Yeah I like to run my sugars relatively low. Most morning they are no more than 6. I do a lot of driving £15000 miles plus a year and I am constantly testing my blood sugars (10 times a day or more) and wake up at least twice a night (like clockwork) to test them.
I also always wake up and I am very aware if my blood sugars drop below 4. I think in my lifetime I have had two diabetic fits - but these were down to me mis-using drugs and not taking care of my blood sugars.

So with a pump I can tell the meter to deliver my evening injection over say a set period? Hmm this sounds good and sounds even better than what I am doing.

I'd consider myself a little technically minded so I wouldn't mind the challenge of mastering one of these, Going to push it further and give it a go I think!
 
With a pump you can also tell it to reduce your basal rate by a % for a period of time (up to 24 hrs) which should stop you going hypo during exercise. Although it takes quite a lot of trial and error to work out how much to reduce it by, how far in advance of the exercise to start the reduction, and how long afterwards to wait before you cancel it again!
 
I would get my name on one ASAP ! I have been T1 for over 50yrs now & from the age of 3 been injecting up to 4 times a day ? When I hear a member of the public say "I don't like Needles" I could knock them out :D. I have had a couple of pumps now & a big bloke would not be able to pinch it off me 🙂 Good luck
 
I would also recommend that you try a pump.

I found life became much more flexible, through the use of the extended bolus deliveryfrom fatty meals like pizza, multiwave Bolus for a mixed meal and porridge. I used to try splitting my injections but often forgot the second half so this is a lot easier.

For exercise it is great. As Sally assays it takes a while to work out how much to drop the basal amount for and for how long before and after, but if you look at patterns it becomes clear.

You do need to be willing to check your rates and adjust them regularly but I would definitely not go back to multiple daily injections now.
 
Hi Adam - just wanted to add, that the critical BG is actually 3.3. Below that - it definitely affects your brain whether you like it - or can recognise it - or not. That's why they say '4 is the floor' - it gives us room to manoeuvre, before we lose co-ordination etc.
 
You do often get some choice but sometimes your diabetic clinic only normally deal with one make or a few. Have you discussed it with your diabetes consultant, cos it is he who has to recommend you for a pump, which means the NHS will pay for it. It would be an expensive business to self-fund - I change my cannulas every 2 days (some people get 3 days but I have absorption issues no doubt from over 35 years of jabbing beforehand) and they cost about £7 each, plus £9 for the things that need changing every 5 or 6 days, plus the original cost of the pump and matching meter and or handset to begin with.

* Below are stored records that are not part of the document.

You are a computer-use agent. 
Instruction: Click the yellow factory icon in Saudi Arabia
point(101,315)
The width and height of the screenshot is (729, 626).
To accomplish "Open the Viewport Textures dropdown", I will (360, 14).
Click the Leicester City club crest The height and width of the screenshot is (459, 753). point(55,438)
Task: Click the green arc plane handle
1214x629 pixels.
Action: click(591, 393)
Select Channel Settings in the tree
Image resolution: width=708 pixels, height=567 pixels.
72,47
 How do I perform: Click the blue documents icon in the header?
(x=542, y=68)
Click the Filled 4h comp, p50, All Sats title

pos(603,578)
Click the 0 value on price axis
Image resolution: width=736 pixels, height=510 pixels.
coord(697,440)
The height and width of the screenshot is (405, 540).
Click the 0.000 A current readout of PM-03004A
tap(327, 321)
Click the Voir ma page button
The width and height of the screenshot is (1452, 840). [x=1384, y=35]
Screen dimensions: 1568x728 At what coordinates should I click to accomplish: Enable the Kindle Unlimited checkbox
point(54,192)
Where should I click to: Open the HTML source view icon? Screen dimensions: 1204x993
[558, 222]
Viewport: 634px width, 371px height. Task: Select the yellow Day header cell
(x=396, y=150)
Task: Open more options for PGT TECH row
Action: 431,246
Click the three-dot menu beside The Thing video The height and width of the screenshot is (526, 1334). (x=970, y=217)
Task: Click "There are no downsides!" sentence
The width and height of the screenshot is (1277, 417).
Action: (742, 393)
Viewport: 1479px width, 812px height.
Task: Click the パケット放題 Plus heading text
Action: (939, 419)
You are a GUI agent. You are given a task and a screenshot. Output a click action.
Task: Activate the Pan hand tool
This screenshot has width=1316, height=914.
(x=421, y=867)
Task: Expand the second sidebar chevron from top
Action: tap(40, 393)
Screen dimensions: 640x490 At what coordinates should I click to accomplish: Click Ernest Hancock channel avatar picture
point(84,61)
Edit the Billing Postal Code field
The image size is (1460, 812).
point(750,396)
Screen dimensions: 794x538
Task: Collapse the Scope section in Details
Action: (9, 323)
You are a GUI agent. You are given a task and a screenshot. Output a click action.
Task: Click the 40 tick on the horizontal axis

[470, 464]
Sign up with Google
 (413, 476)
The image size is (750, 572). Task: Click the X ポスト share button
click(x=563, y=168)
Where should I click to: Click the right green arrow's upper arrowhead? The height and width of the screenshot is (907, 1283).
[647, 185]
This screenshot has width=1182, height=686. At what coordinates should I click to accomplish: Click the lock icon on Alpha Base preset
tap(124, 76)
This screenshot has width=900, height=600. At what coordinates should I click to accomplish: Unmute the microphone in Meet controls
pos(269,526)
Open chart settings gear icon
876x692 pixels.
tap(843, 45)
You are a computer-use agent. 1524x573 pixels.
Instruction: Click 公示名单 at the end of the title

Then of course - few of us get the opportunity to self-test various different kinds. There is a thread on here somewhere - this year! - to narrow it down LOL - where each of us gave what we saw as the pros and cons of our own pumps to try and assist someone else just like you.

You could start though by buying the 'Pumpers Bible' - a book that rejoices in the whacky and innovative name of 'Pumping Insulin' by John Walsh - which is what it says. If it doesn't put you off completely before you start, LOL - proceed and discuss with your clinic.
 
And I'd just like to add that I think you'd find a Freestyle Libre the perfect adjunct to a pump (and it'd save you doing those night time tests). I've found it invaluable for getting the basals right, and great also for exercise. You cannot use it to replace the finger tests when driving though as the DVLA do not recognise the validity of the Libre results (yet).

All the available pumps have the same basic functions, but they differ in minor ways which comes down to a matter of lifestyle or personal preference. For example, the Roche pumps have a remote control which means that you don't have to fiddle with the pump itself. On the other hand, they are not fully waterproof so you have to disconnect the pump when swimming or showering (unlike with the Animas and Medtronic pumps).